Spółka AT&T
Istnieje również kwestia stosowania przez spółki zerowej stawki, nazywanej również bezpłatną bądź sponsorowaną transmisją danych, która polega na nie obciążaniu klienta finalnego za zużyte dane podczas korzystania z niektórych aplikacji bądź internetu poprzez ich sieć w planach ograniczonego lub faktycznego zużycia danych. Pozwala to klientom na korzystanie ze źródeł treści wybranych przez operatora bądź usług danych (jak np. sklep internetowy z aplikacjami), bez późniejszego patrzenia z niedowierzaniem na otrzymany rachunek, co mogłoby się zdarzyć w przypadku, gdy za korzystanie z tych samych danych klient obciążany był by według pakietu danych oraz objętości danych oferowanych przez spółkę. Menedżerowie AT&T zapewniają, że stawka zerowa jest korzystna dla konsumenta. Pogląd ten podziela wiele grup reprezentujących mniejszości oraz grupy społeczne o niskich dochodach. AT&T twierdzi, że stosowanie stawki zerowej pomaga serwisom streamingowym oraz tradycyjnym operatorom telewizyjnym konkurować z operatorami szerokopasmowej sieci kablowej lub tymi oferującymi pakiety usług. Bob Quinn, wiceprezes wykonawczy w AT&T, oświadczył: "Jesteśmy chętni do współpracy z każdym dostawcą materiałów wideo, który chciałby sponsorować swoje treści w taki sam sposób i na równych warunkach. [...] Sponsorowana transmisja danych należy do niezwykle popularnych usług i mamy nadzieję, że organy kontroli nie pozbawią tego dziesiątek milionów osób, które z niej korzystają u kilku różnych operatorów".

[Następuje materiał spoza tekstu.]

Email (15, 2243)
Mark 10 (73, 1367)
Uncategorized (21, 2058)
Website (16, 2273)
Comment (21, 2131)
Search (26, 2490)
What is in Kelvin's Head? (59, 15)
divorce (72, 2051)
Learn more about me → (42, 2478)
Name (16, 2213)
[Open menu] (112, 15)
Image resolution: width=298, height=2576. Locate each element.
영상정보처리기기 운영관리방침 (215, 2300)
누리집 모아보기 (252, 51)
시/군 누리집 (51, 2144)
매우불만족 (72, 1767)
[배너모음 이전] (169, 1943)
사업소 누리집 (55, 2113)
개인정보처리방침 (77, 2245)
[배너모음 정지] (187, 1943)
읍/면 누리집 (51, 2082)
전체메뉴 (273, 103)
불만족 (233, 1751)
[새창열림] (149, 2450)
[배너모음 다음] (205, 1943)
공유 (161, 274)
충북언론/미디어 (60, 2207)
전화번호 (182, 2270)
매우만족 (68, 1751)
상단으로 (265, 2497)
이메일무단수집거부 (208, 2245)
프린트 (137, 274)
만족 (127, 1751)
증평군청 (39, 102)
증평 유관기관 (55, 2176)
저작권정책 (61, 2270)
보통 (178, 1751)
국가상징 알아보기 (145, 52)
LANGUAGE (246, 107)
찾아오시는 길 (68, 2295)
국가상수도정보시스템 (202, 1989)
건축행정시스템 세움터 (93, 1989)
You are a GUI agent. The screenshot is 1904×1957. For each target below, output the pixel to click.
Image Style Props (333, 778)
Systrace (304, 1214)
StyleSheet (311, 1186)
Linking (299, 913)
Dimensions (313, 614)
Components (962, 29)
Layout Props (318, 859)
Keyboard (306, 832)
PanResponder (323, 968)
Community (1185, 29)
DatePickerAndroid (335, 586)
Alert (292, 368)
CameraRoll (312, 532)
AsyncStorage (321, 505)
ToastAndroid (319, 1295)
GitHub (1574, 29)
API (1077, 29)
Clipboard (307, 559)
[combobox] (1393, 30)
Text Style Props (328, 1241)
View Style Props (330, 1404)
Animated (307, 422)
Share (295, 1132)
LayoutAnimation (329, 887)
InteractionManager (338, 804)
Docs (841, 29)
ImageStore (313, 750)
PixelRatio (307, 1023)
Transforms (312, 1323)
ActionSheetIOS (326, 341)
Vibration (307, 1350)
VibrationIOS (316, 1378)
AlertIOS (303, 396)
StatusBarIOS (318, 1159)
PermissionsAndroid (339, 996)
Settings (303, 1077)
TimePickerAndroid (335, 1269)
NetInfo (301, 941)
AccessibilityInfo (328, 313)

Jednakże, jak twierdzi Jon Klein, były prezes CNN, "stosowanie zerowej stawki niewątpliwie będzie miało wpływ na wypieranie z rynku mniejszych młodych przedsiębiorstw". Klein, którego spółka TAPP prowadzi działalność w zakresie niszowych usług strumieniowania, powiedział również, że taka stawka może także "zmuszać (wyżej wspomniane) przedsiębiorstwa do akceptowania niekorzystnych warunków w zamian za preferencyjną dystrybucję". Klein wzywa do przeprowadzenia przed fuzją dochodzenia w sprawie stosowania przez AT&T stawki zerowej. Cena akcji giganta branży medialnej, Time Warner, jest o około 17% niższa od ceny zaproponowanej przez AT&T, co wywołało ogólny sceptycyzm wobec tego, czy umowa zostanie zaakceptowana w Waszyngtonie. Kontrola owej fuzji, która zostanie przeprowadzona w grudniu, będzie dla krytyków okazją do wyrażenia ich obiekcji. Federalna Komisja Łączności (ang. Federal Communications Commission, FCC) wydała już oświadczenia wskazujące na to, że prowadzi nieformalną oceną stosowania zerowej stawki. Zarówno FCC, jak i Departament Sprawiedliwości przeprowadzą kontrolę tej wartej 85 mld USD umowy. Jeżeli zostanie wydana zgoda na przeprowadzenie fuzji, ustanowi ona nowy precedens w przemyśle komunikacyjnym w Stanach Zjednoczonych.